This is the fourth and last of my “storyboard” studies of the RWS minor cards. The title comes from the old TV show “Bowling for Dollars” and plays off the bizarre impression created by the central image on the Ace of Pentacles. It is tempting to think of the suit of Pentacles (Coins or Disks in other decks) as the “work” suit. In fact, in the Thoth deck the 3 of Disks is even titled “Works.” But note the subtle distinction: that’s “works” as in “projects,” not individual labor. In the Golden Dawn system, that distinction is given to Wands due to their connection with ambition, initiative and enterprise, thus “business.” Pentacles more properly relate to material resources such as money, possessions and property, and the focus in a reading is largely mundane Although the court cards are outside the scope of this essay, Aleister Crowley used terms like “dull, heavy, materialistic, practical, steadfast, grounded, strong, persevering and non-intellectual” to describe the Disks court, and the same principles inform the minor cards as well.
Ace of Pentacles: A card of opportunity ripe for the plucking. For some strange reason. the image in this card resembles a hand holding a bowling ball, and the path leading to the gate in the distance is the lane down which it must be rolled. There is potential for success here but no incentive to pursue it until a practical goal materializes. The walled expanse is more an incubator than a tillable field and the road on the far side of the gate beckons. Until the time that portal is breached, the “wheels of progress” are greased and ready but remain idle.
2 of Pentacles: There is a sense of queasy unsteadiness about this card, aggravated by the ships being tossed about on the rolling waves that echo the precarious stance of the juggler. At the instant captured in the image, the dynamic tension represented by the Two may be either his undoing or his salvation. There is an interesting analogy hidden in the scene that very few will notice. Although Waite and Smith would not have had a clue what I’m talking about, any fly fisherman knows that a “tight loop” in the line when back-casting produces greater line speed and a more accurate forward cast, while a lazy “open loop” invites deflection by the wind. In this card the loop of the lemniscate at the juggler’s right hand is flatter and tighter than its opposite number, suggesting that the momentum of his effort is pulling him in that direction, apparently more off-balance. If the “left as past and right as future” convention is applied, the idea of “resistance to change” comes to mind, the urge to back off and let both the opportunity and the attendant risk slide by. The juggler must take his cue from the galleon moving toward the right side of the picture and wrestle that energy around before it upends him. Another sports analogy that strikes me is “the wind-up before the pitch.”

• • • • •

## [Written task 1]
Answer these about the essay on the Pentacles cards:
(a) What title does the Thoth deck give the 3 of Disks?
(b) What does the image on the Ace of Pentacles resemble?
(c) At which of the juggler's hands is the loop of the lemniscate flatter and tighter in the 2 of Pentacles?
## [Written task 2]
Can you carry the essay on the Pentacles cards forward from its last sentence, in the same voice?

• • • • •

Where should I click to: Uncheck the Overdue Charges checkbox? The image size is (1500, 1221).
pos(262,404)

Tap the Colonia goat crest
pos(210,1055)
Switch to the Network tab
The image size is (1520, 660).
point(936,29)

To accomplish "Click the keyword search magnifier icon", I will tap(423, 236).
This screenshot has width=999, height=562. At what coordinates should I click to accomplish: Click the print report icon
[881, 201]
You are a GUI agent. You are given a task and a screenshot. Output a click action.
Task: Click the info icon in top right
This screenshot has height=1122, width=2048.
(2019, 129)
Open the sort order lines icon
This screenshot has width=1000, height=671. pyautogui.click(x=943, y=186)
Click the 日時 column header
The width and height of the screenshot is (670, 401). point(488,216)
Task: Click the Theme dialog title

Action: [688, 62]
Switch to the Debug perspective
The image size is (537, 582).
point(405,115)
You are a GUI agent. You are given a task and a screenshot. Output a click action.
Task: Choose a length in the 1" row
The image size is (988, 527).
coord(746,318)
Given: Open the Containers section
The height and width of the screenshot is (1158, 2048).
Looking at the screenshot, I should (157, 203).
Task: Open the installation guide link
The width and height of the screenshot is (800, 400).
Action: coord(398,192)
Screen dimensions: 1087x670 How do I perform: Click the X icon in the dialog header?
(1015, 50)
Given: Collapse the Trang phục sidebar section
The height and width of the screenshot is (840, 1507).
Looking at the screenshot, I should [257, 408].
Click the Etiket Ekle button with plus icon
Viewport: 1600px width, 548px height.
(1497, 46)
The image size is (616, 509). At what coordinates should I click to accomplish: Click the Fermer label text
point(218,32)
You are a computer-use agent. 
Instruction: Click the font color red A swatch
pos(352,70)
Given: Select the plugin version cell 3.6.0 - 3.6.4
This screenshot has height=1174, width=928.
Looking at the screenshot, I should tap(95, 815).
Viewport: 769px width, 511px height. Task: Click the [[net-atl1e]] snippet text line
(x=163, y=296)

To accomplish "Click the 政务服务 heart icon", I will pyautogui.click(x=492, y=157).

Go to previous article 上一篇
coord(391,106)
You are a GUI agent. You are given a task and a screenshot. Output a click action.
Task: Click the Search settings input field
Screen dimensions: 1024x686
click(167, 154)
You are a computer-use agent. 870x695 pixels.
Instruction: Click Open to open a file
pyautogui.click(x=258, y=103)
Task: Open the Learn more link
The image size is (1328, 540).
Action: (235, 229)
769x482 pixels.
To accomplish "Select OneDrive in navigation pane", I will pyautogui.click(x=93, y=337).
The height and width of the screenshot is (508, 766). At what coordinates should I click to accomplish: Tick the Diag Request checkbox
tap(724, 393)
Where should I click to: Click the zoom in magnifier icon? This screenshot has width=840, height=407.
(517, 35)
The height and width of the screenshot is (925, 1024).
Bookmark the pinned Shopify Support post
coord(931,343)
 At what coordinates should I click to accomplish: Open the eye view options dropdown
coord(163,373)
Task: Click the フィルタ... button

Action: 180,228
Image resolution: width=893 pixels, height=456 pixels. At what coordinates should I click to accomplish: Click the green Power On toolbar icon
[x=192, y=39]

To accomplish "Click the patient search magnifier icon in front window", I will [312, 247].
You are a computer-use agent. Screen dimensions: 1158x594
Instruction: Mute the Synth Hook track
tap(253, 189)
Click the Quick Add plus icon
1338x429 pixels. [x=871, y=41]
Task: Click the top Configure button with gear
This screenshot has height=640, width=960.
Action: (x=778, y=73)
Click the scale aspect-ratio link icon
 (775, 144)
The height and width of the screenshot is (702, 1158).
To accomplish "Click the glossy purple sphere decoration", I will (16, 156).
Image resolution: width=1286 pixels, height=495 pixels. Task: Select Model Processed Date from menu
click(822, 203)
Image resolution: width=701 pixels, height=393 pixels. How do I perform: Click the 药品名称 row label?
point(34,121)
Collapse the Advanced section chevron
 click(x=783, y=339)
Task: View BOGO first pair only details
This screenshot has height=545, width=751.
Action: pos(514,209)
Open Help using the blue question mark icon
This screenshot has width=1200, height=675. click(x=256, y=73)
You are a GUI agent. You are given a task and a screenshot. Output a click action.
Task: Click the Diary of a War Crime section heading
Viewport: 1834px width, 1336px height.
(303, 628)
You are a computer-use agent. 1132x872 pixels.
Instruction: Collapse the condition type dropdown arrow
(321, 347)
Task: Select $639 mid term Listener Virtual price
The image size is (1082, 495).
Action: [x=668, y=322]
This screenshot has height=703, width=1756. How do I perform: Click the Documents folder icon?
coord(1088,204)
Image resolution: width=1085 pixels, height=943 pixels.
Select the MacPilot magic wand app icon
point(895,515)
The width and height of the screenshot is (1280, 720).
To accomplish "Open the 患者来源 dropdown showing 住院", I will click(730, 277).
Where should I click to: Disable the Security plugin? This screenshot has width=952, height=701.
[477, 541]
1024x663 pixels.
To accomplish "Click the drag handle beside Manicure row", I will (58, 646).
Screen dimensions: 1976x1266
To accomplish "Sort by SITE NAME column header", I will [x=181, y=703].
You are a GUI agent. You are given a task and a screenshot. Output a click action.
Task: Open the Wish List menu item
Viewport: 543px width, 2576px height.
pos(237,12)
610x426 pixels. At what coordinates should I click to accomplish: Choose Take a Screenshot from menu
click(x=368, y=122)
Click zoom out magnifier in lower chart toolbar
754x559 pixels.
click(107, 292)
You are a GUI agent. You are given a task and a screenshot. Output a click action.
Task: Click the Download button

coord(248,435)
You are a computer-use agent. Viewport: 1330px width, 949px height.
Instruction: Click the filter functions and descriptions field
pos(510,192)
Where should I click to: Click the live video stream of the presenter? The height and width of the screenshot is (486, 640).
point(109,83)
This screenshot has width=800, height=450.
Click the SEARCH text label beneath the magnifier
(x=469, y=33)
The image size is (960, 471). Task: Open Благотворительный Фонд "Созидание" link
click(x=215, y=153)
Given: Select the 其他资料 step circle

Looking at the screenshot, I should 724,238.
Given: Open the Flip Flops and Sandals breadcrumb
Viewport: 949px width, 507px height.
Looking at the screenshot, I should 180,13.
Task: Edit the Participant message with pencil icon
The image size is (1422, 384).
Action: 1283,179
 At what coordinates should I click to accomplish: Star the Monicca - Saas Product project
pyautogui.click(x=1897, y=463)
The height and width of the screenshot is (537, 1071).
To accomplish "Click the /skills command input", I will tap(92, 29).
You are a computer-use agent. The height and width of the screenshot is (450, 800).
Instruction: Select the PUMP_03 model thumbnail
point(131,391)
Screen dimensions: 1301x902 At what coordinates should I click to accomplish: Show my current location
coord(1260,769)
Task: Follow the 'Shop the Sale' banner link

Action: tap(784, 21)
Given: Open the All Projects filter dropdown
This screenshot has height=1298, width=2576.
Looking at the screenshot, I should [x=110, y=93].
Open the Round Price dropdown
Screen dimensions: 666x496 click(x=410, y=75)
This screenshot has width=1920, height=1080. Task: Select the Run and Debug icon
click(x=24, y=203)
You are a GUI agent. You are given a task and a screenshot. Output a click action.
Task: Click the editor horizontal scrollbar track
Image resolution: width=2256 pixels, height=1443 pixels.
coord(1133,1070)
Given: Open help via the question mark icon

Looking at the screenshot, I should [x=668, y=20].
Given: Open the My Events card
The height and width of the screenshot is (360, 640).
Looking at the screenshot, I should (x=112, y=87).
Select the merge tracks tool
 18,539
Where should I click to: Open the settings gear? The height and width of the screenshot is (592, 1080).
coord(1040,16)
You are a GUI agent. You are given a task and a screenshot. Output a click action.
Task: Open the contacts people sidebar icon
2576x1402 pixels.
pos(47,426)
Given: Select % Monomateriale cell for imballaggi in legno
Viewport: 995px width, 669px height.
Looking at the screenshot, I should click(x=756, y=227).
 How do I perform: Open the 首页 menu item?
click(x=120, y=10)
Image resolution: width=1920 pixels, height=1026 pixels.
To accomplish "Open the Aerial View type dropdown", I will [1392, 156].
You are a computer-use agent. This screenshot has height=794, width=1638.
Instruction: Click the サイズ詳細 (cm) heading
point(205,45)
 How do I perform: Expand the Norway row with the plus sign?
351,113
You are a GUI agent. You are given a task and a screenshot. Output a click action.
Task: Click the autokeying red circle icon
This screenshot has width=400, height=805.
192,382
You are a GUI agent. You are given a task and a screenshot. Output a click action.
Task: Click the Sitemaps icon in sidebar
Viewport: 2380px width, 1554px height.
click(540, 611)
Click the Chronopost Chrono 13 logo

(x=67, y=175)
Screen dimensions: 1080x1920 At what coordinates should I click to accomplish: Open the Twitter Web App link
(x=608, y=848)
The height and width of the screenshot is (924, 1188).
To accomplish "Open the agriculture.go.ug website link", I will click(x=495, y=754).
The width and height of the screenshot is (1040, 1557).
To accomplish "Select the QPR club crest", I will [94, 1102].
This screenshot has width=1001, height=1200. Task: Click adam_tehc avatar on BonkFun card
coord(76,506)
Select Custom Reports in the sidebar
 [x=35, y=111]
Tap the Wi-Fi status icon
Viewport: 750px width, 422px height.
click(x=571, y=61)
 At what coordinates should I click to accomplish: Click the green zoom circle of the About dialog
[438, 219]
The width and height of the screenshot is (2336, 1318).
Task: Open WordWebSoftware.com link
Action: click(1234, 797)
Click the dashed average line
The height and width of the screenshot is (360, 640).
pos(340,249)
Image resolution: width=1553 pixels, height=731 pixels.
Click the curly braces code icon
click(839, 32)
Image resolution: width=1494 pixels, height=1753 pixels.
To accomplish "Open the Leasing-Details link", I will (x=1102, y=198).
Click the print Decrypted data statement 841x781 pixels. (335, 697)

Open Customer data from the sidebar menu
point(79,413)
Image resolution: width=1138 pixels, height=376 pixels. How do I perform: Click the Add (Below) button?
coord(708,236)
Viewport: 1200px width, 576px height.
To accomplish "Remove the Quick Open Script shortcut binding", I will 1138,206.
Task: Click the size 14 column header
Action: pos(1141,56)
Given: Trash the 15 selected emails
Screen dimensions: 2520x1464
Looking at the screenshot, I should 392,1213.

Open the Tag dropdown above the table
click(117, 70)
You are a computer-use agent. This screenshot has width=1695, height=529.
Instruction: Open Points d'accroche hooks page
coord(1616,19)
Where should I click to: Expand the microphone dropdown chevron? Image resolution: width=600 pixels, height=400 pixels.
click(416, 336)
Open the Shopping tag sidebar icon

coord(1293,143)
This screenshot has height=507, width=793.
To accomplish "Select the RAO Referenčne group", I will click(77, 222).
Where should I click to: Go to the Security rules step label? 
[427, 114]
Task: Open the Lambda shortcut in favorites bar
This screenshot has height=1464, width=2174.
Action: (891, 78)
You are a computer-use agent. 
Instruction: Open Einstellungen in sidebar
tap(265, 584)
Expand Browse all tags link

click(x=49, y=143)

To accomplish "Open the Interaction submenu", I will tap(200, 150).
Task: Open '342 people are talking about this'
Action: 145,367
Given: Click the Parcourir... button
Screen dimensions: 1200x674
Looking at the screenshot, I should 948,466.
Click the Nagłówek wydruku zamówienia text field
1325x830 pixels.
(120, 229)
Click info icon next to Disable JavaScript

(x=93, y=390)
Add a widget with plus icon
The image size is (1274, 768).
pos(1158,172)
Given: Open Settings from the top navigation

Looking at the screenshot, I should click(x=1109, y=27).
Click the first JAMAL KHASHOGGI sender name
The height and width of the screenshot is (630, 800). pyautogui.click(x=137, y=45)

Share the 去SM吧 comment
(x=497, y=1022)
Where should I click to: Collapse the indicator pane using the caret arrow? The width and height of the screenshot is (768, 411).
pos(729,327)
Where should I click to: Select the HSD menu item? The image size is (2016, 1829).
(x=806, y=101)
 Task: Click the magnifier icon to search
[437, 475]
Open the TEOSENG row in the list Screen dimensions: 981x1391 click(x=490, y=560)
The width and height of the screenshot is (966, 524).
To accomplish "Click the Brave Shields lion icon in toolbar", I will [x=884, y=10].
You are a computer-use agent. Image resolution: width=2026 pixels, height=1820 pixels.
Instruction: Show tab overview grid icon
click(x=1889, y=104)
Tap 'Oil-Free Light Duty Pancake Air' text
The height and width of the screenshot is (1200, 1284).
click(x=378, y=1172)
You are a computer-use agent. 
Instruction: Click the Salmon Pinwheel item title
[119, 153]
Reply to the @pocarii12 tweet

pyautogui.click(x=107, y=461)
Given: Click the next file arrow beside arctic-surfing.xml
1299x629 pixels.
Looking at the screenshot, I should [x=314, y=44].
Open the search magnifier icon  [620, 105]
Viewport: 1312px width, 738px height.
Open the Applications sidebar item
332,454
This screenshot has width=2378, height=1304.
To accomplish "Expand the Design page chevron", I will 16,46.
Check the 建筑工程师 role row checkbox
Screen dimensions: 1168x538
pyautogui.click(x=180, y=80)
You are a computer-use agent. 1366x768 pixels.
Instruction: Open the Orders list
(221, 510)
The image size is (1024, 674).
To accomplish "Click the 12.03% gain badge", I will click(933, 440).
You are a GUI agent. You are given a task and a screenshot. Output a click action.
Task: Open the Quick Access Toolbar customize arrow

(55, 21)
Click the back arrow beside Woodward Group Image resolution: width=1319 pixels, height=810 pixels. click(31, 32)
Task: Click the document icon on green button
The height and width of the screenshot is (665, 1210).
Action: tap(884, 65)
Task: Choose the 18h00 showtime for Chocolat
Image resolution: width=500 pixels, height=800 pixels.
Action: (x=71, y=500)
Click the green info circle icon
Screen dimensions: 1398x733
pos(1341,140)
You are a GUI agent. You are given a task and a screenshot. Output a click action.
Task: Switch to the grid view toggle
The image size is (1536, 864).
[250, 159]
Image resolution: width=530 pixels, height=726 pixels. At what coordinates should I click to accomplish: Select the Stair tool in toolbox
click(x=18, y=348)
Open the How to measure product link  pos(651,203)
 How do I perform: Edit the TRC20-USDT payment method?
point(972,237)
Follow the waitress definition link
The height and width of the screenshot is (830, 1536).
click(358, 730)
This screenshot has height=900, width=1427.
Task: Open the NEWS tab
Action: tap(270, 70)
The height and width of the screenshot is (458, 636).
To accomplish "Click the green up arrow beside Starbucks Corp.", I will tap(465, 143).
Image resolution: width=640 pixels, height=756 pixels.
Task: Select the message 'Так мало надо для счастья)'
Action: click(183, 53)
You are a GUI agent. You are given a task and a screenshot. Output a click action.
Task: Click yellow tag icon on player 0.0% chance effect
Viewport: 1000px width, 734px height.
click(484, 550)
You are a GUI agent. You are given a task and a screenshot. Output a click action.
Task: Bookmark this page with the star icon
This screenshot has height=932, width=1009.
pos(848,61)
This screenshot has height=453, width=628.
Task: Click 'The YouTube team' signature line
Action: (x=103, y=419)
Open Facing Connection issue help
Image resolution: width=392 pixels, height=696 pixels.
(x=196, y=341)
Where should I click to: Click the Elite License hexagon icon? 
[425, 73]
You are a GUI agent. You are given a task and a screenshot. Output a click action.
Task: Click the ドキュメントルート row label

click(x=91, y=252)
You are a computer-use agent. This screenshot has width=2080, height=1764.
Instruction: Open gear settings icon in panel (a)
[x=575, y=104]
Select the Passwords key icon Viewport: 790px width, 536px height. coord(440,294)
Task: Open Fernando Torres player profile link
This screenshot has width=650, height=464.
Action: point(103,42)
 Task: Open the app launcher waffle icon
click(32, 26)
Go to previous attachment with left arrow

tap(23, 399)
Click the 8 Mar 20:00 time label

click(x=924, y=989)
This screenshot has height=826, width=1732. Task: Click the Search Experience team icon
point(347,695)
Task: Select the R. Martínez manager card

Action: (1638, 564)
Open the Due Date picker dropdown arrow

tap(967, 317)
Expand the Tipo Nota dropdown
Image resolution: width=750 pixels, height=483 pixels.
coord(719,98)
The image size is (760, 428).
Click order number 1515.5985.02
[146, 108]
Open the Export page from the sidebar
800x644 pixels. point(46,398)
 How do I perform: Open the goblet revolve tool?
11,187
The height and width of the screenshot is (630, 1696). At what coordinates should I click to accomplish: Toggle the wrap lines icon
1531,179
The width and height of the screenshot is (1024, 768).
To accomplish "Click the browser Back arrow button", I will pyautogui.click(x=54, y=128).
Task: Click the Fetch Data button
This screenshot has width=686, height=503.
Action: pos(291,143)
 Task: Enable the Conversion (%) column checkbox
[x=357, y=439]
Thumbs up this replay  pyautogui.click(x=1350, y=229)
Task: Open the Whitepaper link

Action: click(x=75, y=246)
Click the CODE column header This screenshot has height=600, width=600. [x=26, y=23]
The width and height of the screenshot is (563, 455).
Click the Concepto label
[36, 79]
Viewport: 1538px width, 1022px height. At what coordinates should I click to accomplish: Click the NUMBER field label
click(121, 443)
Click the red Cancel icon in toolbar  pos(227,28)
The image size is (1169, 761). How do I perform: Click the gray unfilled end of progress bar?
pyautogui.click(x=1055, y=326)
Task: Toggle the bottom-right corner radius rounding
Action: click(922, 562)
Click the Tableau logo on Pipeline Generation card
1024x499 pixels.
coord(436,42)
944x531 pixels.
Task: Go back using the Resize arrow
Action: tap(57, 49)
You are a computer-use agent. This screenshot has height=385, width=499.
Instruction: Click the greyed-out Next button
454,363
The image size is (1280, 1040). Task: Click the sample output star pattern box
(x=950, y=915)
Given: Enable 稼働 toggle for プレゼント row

• • • • •

## [Final result 1]
(a) "Works."
(b) A hand holding a bowling ball.
(c) His right hand.

## [Final result 2]
3 of Pentacles: Although a common interpretation of this card is the “master craftsman,” it is really too early in the number sequence for mastery to occur; stability has barely been restored at this point. The suggestion here is more one of teamwork, and of the old business adage “plan the work and work the plan.” The tableau appears to show an architect directing a craftsman in the conduct of the work and perhaps implementing changes to the plan at the behest of the patron in the background. It is a card of turning creative potential into concrete reality, ultimately giving the impetus for growth inherent in the Three a practical outlet in the solid structure of the Four and bringing the nascent changes inspired by the Two to fruition.
4 of Pentacles: There is another Beatles song that fits this card to a “tee” – “I Me Mine.” George Harrison had this to say about the song (from the 1980 book, I Me Mine):
“Suddenly I looked around and everything I could see was relative to my ego, like ‘that’s my piece of paper’ and ‘that’s my flannel’ or ‘give it to me’ or ‘I am’. It drove me crackers, I hated everything about my ego, it was a flash of everything false and impermanent, which I disliked. But later, I learned from it, to realise that there is somebody else in here apart from old blabbermouth. Who am ‘I’ became the order of the day. Anyway, that’s what came out of it, I Me Mine. The truth within us has to be realised. When you realise that, everything else that you see and do and touch and smell isn’t real, then you may know what reality is, and can answer the question ‘Who am I?’”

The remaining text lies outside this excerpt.